Excerpt provided:
Content starts

Re: Java source encoding (was Re: [RTF] Jfor integration)

2003-07-05 Thread Peter B. West
Victor Mote wrote:
Peter B. West wrote:


(I wouldn't say it was heated.)  I am curious about the impact of
someone working without any formal IDE, and just using (X)Emacs and JDEE
for development.  As far as I know, XEmacs does not support Unicode, but
if the non-ASCII characters were restricted to comments, and XEmacs
thought it was dealing with ISO-8859-15, would there be any actual
problems?  ASCII nulls aren't gling to appear in such UTF8 are they?


As long as 1) the editor doesn't think it needs to change the content when
opening or saving the file, and 2) the non-ASCII characters don't mess up
the editor's display, I don't think there is any problem. The first issue is
easy to test by opening the file, saving as something else, and diffing.
Since control characters have the same code points in ASCII and UTF-8, the
second problem should be a non-issue.
I never bit the emacs bullet, and don't directly know the impact there. In
vi, and Notepad (as in most other non-Unicode editors), you'll see the two
(or more) bytes displayed in their single-byte forms, which makes sense.
I had to look it up to be sure it is true for control characters as well,
but the UTF-8 range 00-7F always represents a single-byte character, so
there should be no ASCII nulls (at least not as the result of an
ASCII-to-UTF-8 conversion).
Yes.  Now that I think a bit more about it, UTF8 guarantees that all 
non-ASCII characters will have the 8th bit set; that's the success of 
the encoding (which is a delight, btw).  So not only will there be no 
NULs, but no TAB, LF, CR, etc.

The affected changes can be seen at:
http://marc.theaimsgroup.com/?l=fop-cvsm=105647684725575w=2
Of course, the files affected are listed there as well if you would like to
test them in your favorite editor.
It may be true that it is safer in the short-term to either 1) eliminate
such characters, or 2) encode them in the \u format, but I think it
probably makes more sense to simply say that we all need to work in a
Unicode-aware environment or at least a non-Unicode-hostile one. Either way,
this is probably something that we should document in the style guide.

Content ends

Record set:
Content starts

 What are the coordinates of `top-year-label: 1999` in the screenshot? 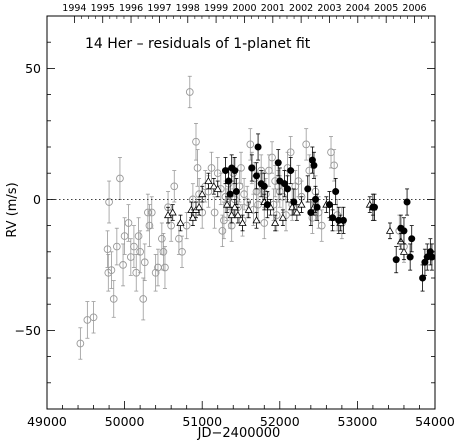 It's located at (216, 8).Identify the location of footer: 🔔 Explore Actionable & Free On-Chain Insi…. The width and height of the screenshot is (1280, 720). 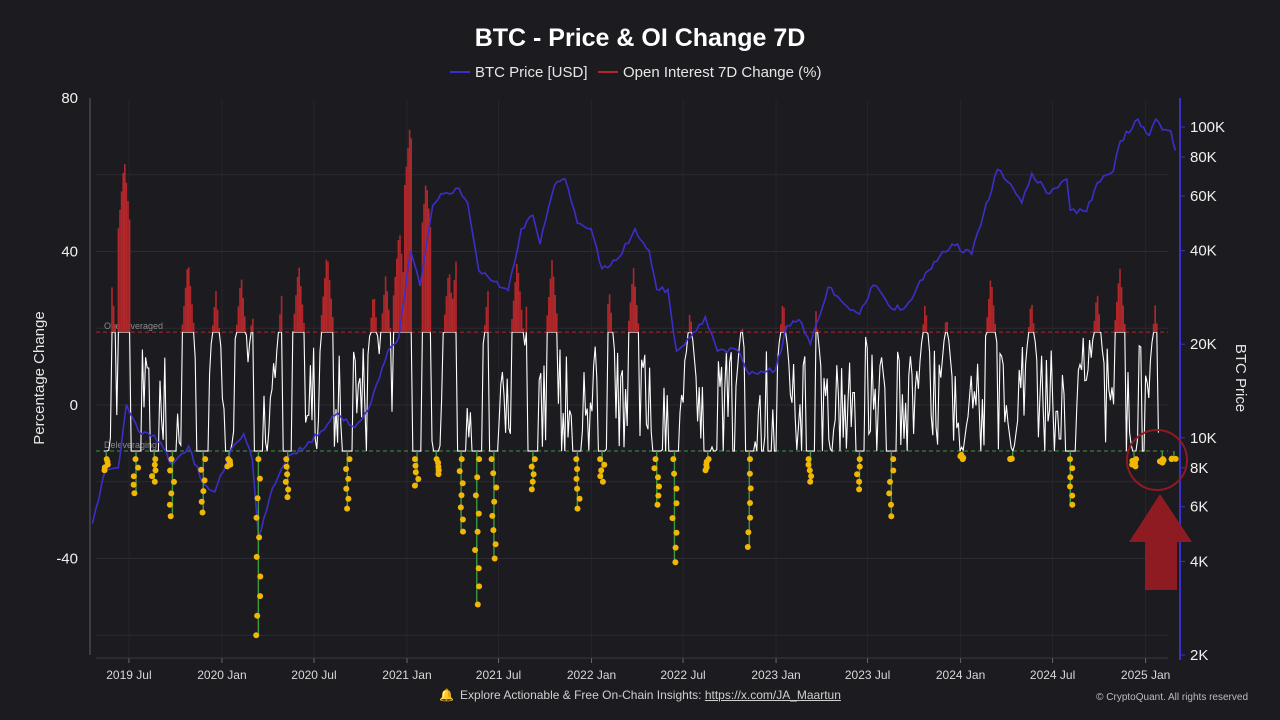
(640, 698).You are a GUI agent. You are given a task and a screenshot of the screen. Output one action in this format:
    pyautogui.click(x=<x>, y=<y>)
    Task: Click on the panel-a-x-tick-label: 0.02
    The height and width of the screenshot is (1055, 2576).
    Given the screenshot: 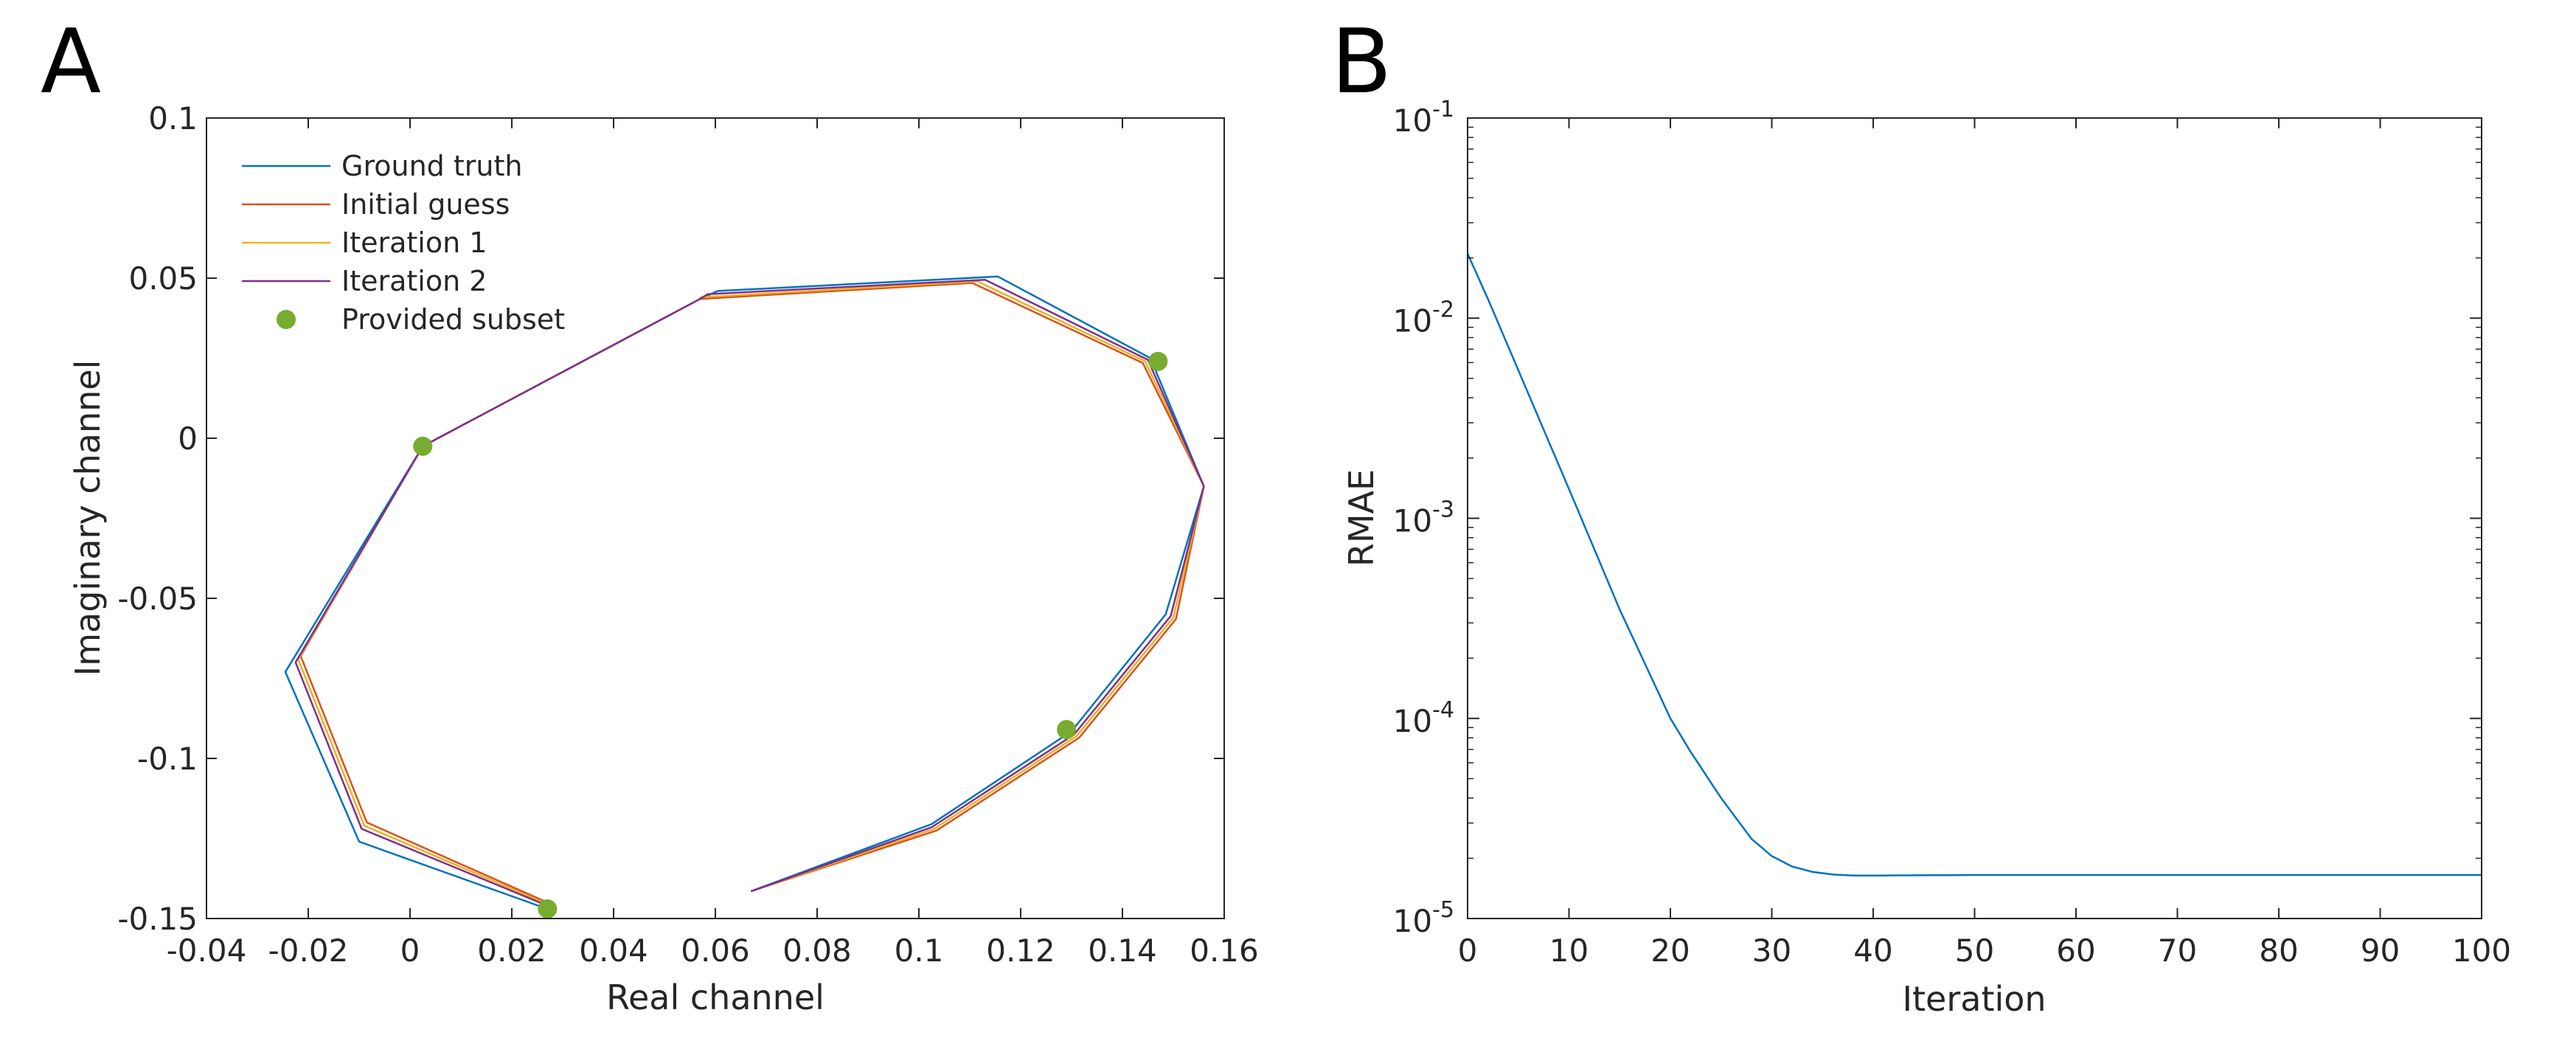 What is the action you would take?
    pyautogui.click(x=512, y=951)
    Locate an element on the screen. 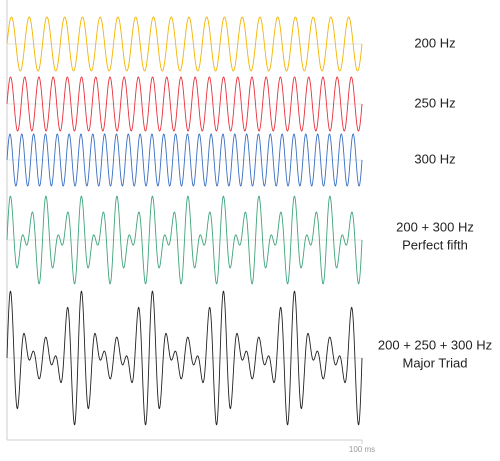 The width and height of the screenshot is (500, 461). wave-subtitle: Major Triad is located at coordinates (434, 362).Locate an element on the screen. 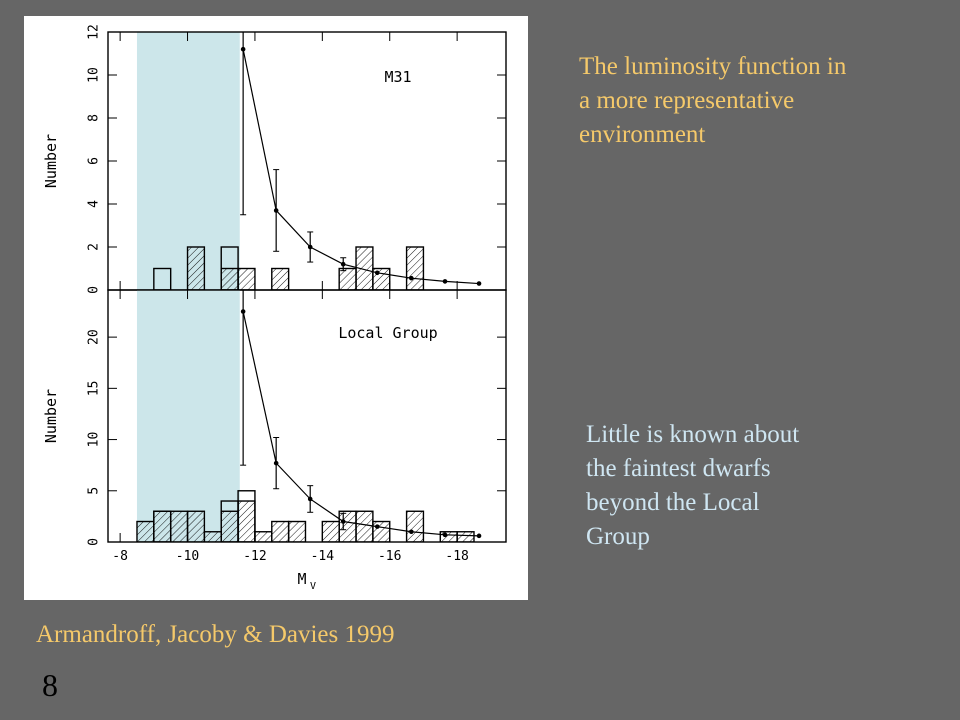  note-line: beyond the Local is located at coordinates (673, 502).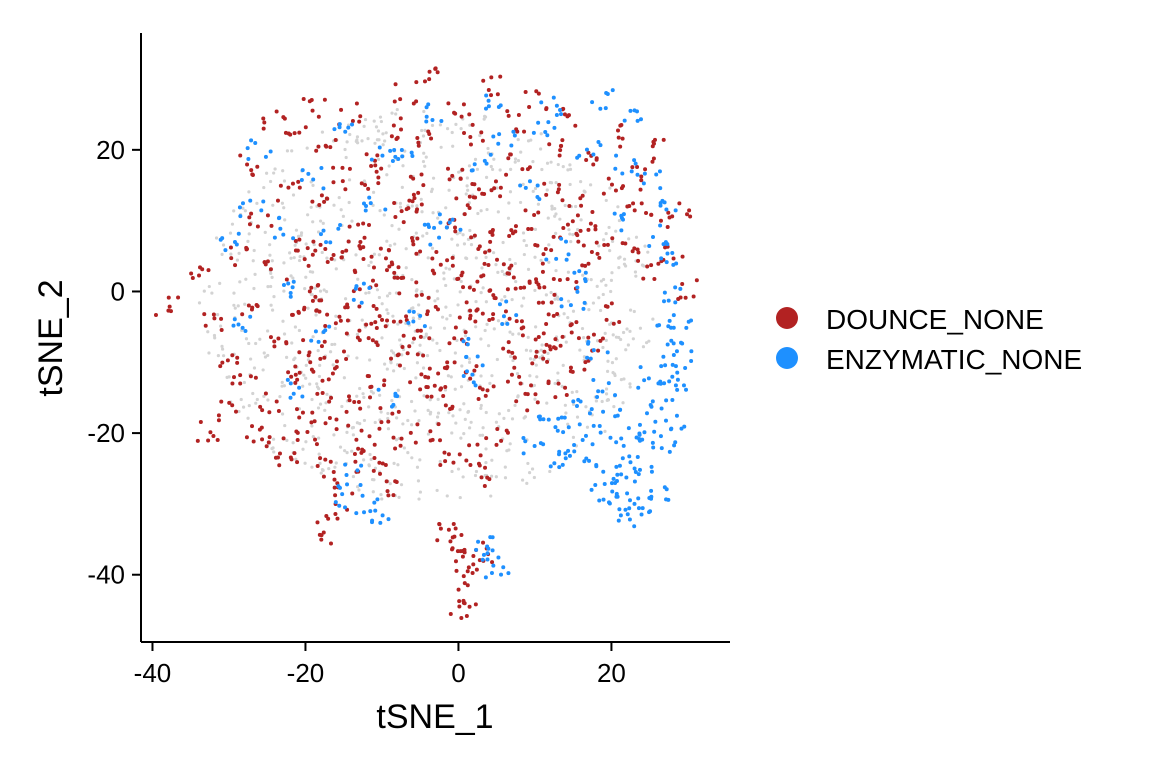  What do you see at coordinates (954, 360) in the screenshot?
I see `legend-label-enzymatic: ENZYMATIC_NONE` at bounding box center [954, 360].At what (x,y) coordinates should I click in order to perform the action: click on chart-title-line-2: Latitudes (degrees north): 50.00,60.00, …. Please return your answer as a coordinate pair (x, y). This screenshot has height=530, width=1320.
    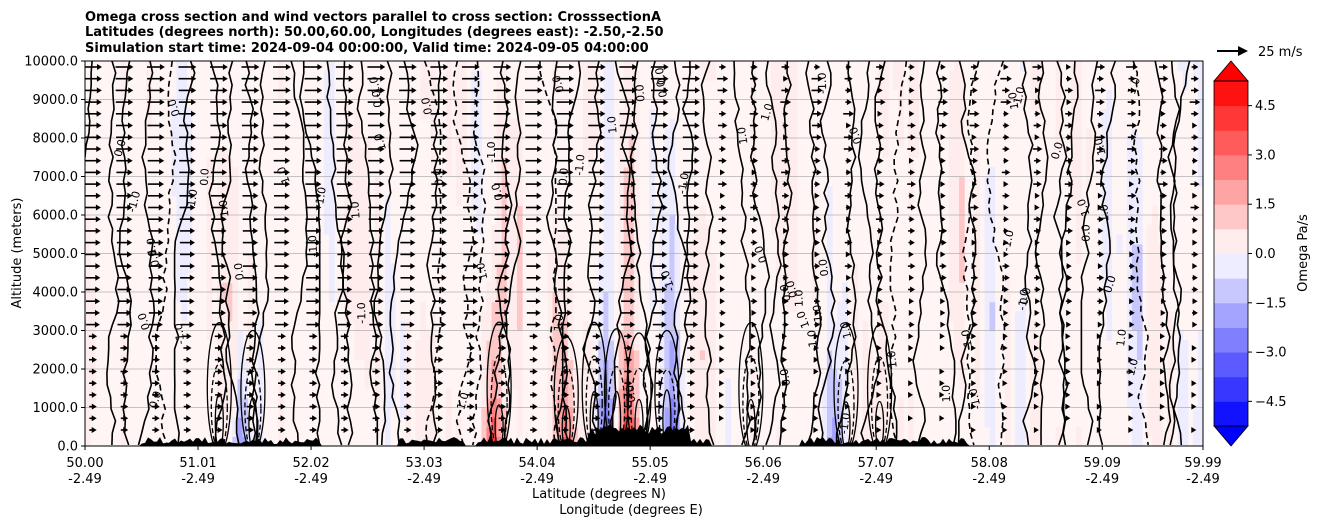
    Looking at the image, I should click on (374, 32).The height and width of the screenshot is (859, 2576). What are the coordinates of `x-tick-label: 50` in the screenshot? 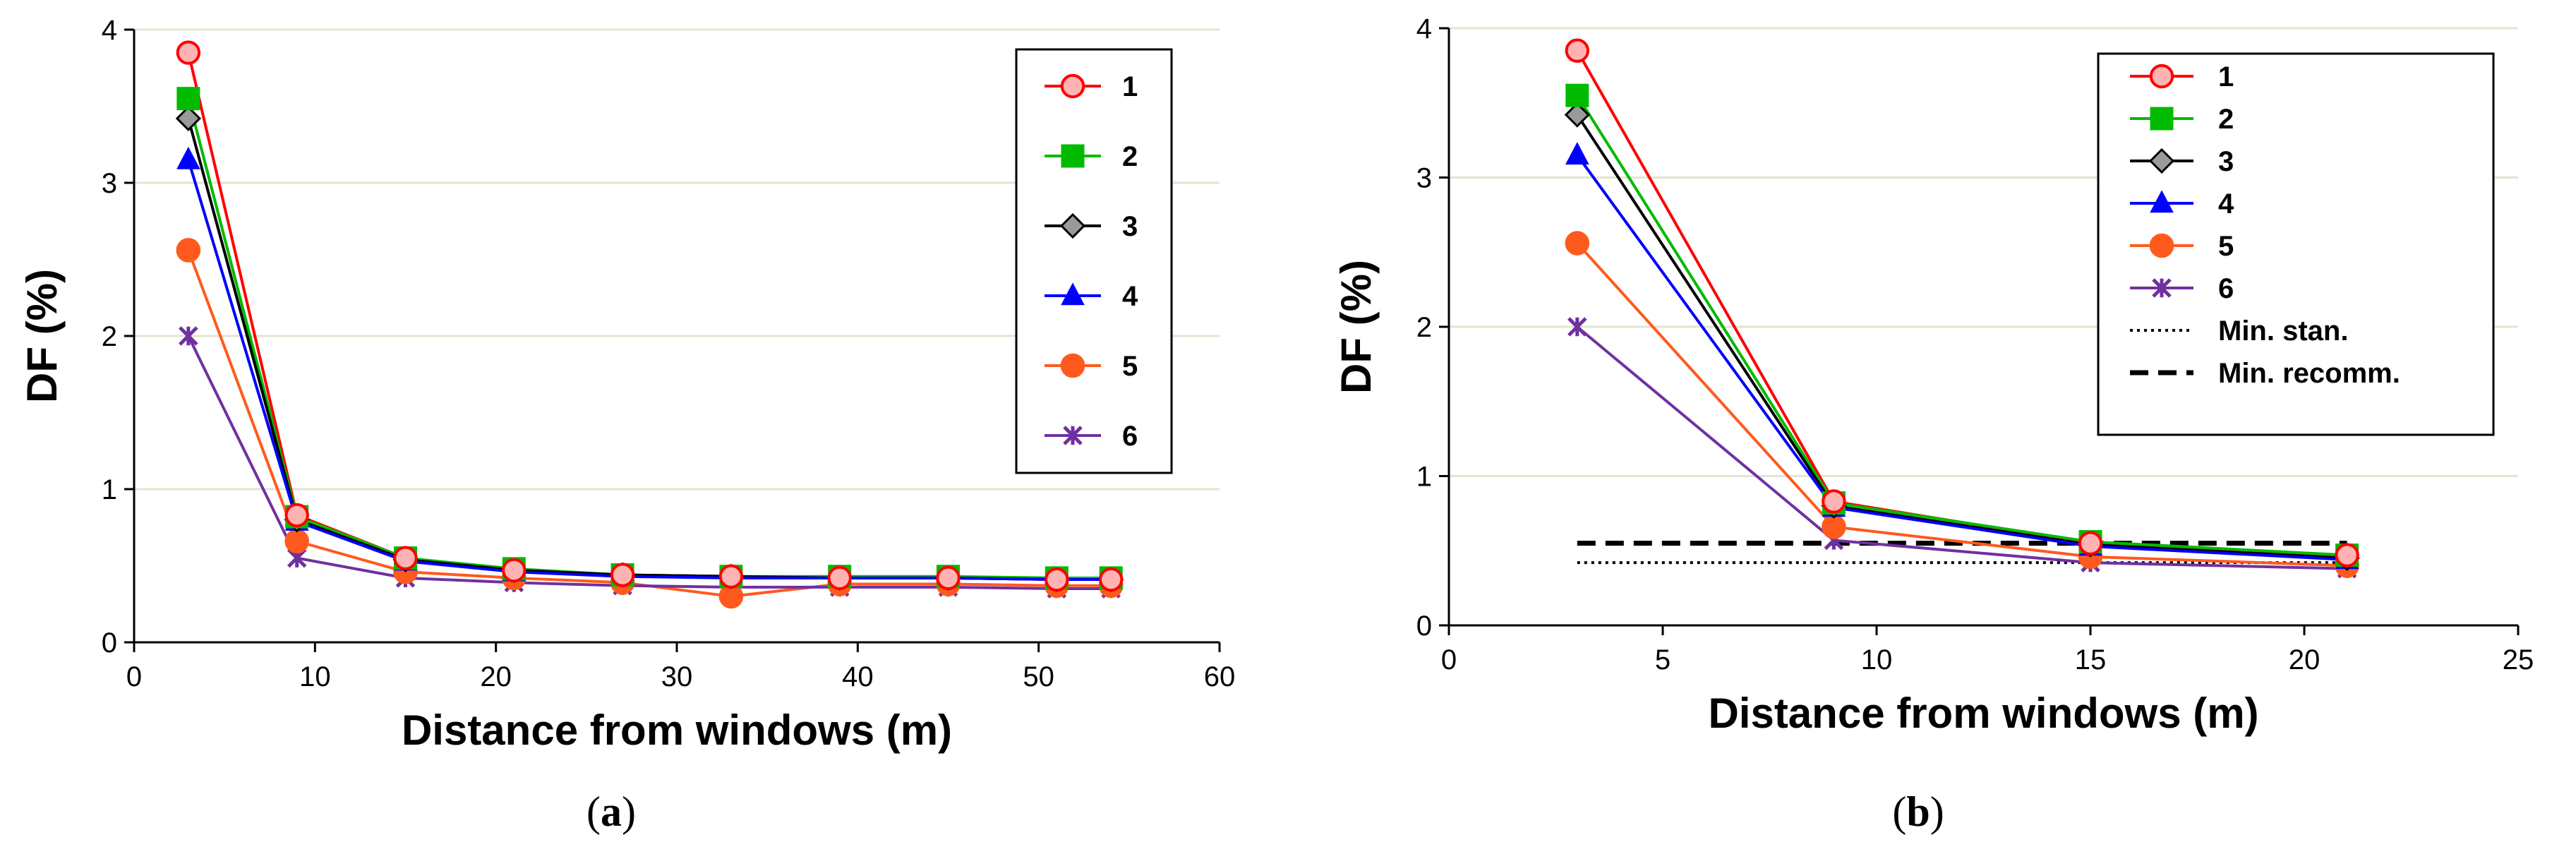 It's located at (1038, 676).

Content ends

Instructions:
(a) Copy the Java source encoding thread from "2003-07-05 Thread Peter" to "UTF8 are they?", substituting "Windows-1252" for "ISO-8859-15".
(b) Pick up the Java source encoding thread after its final sentence and carry the discussion forward.

Task-by-task results:
(a)
2003-07-05 Thread Peter B. West
Victor Mote wrote:
Peter B. West wrote:


(I wouldn't say it was heated.)  I am curious about the impact of
someone working without any formal IDE, and just using (X)Emacs and JDEE
for development.  As far as I know, XEmacs does not support Unicode, but
if the non-ASCII characters were restricted to comments, and XEmacs
thought it was dealing with Windows-1252, would there be any actual
problems?  ASCII nulls aren't gling to appear in such UTF8 are they?

(b)
As far as comments are concerned, we can say Don't do it, because the 
comment is not going to be readable in any editor that is not Unicode 
capable, and the \u make no sense in a comment.  For code, just use the 
\u form if it is necessary.

There are examples in alt.design's 
org/apache/fop/datatypes/CountryLanguageScript.java, generated(!) from 
xml-lang.xsl and xml-lang.xml, currently in the conf directory.  The 
language codes from ISO 639-2T, ISO 639-2B and ISO 639-1 include the 
French name. http://www.loc.gov/standards/iso639-2/langhome.html 
represents ISO 639-2 in four tables, sorted by English name, French 
name, bibliographic code and teminology code respectively.  I included 
the French names in the XML, and in the generated code, although I have 
not done the same for script or country codes.  The easiest way out is 
probably to remove the French names, but I am loathe to do that.

Peter
--
Peter B. West  http://www.powerup.com.au/~pbwest/resume.html
-
To unsubscribe, e-mail: [EMAIL PROTECTED]
For additional commands, email: [EMAIL PROTECTED]


Re: Java source encoding (was Re: [RTF] Jfor integration)

2003-07-05 Thread J.Pietschmann
Victor Mote wrote:
I never bit the emacs bullet, and don't directly know the impact there.
GNU emacs 21 knows about UTF-8. Unfortunately, the NT port seems to
be less rock solid than usual, I got the first emacs crashes since
I abandoned Solaris 2.1 in, well, lets say an epoch or two ago.
BTW, I notice the absence of you and Peter from
 http://cvs.apache.org/~sgala/nightmap.html
J.Pietschmann

-
To unsubscribe, e-mail: [EMAIL PROTECTED]
For additional commands, email: [EMAIL PROTECTED]


Re: Java source encoding (was Re: [RTF] Jfor integration)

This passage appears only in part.